Working through the lines below, return each one that holds "height".

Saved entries
○ ○ ○ ○
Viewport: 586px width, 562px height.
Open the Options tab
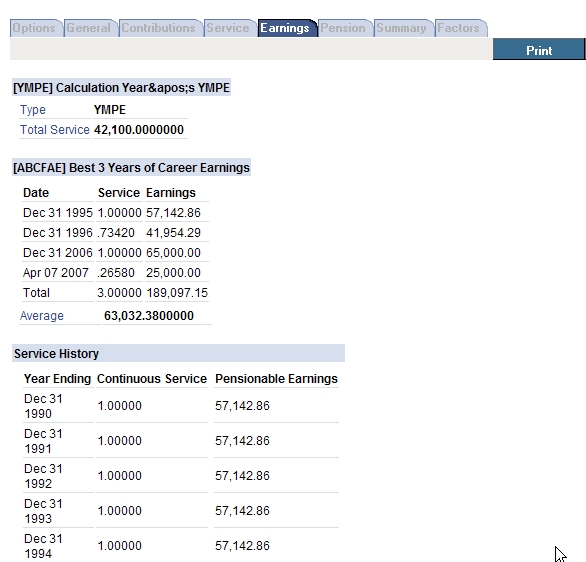click(x=36, y=28)
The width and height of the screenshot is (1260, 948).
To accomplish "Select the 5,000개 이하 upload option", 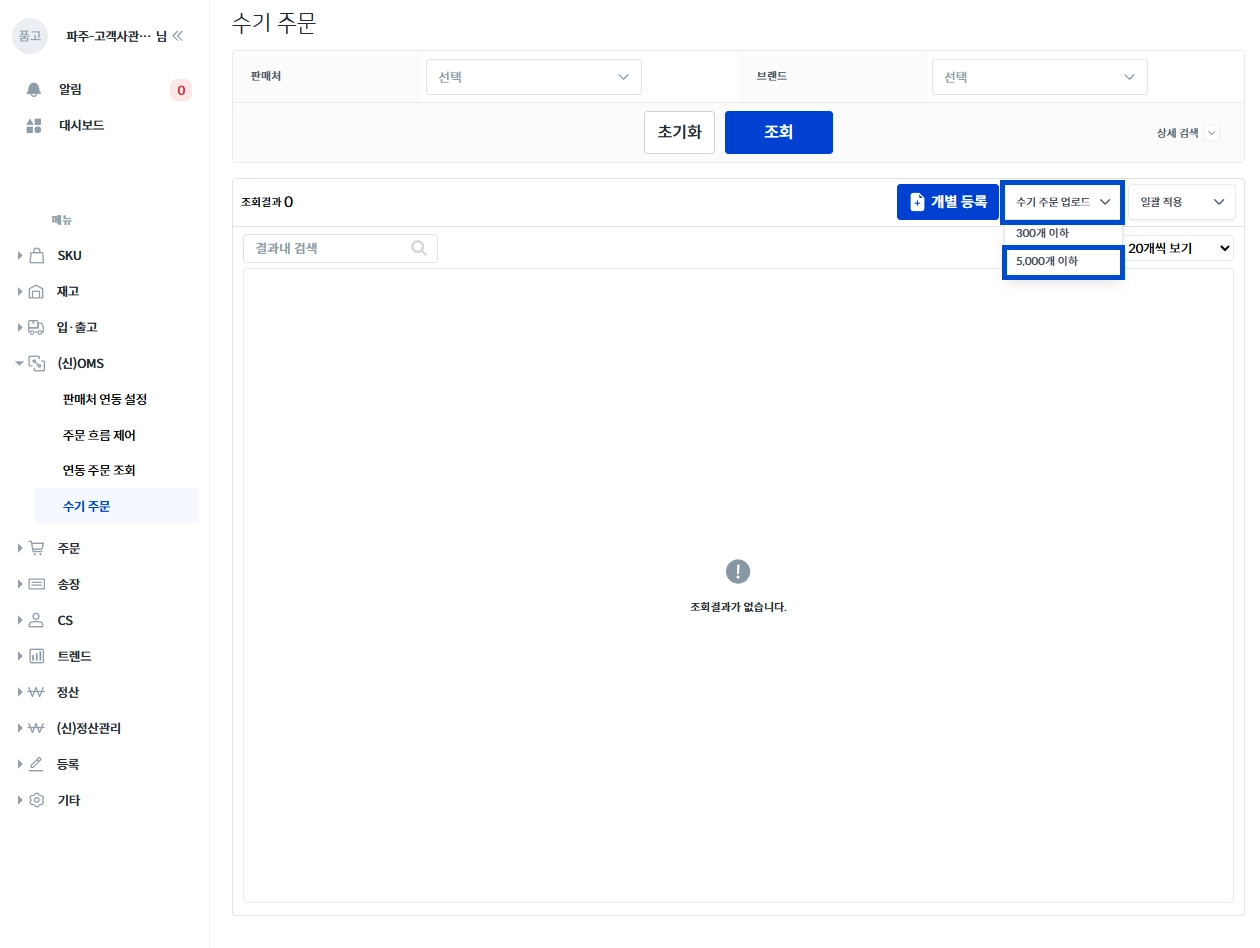I will (x=1063, y=263).
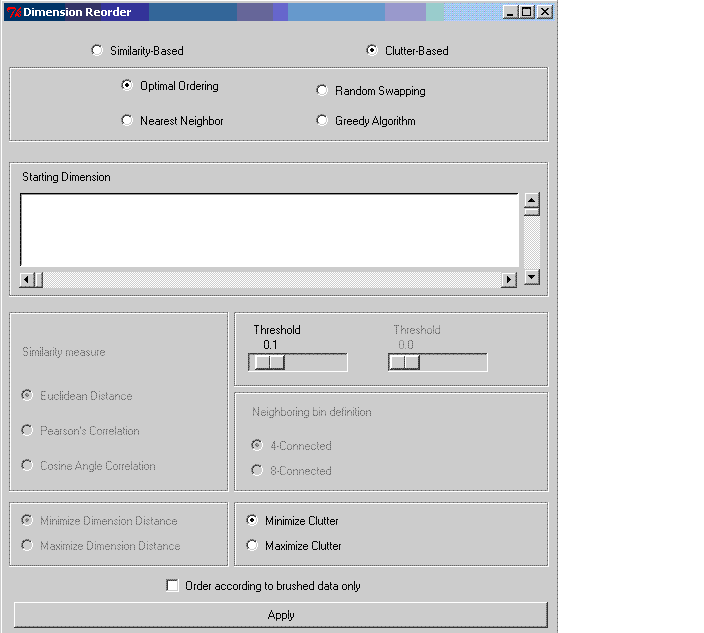
Task: Select the Similarity-Based radio button
Action: click(97, 51)
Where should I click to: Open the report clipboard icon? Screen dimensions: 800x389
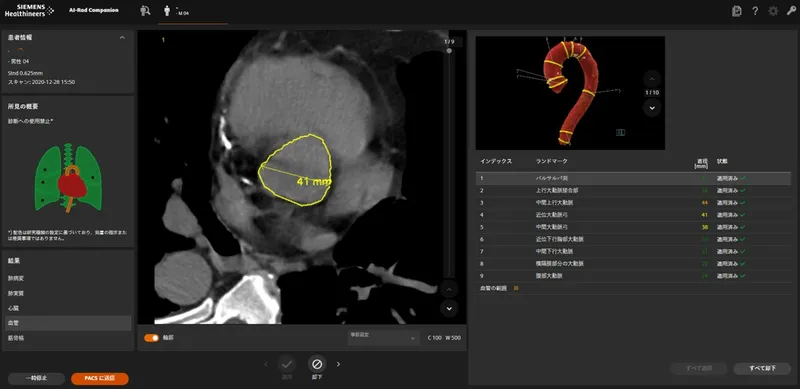736,11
○ ○ ○ ○
__WRITTEN ANSWER__
Viewport: 586px width, 562px height.
The width and height of the screenshot is (1260, 948).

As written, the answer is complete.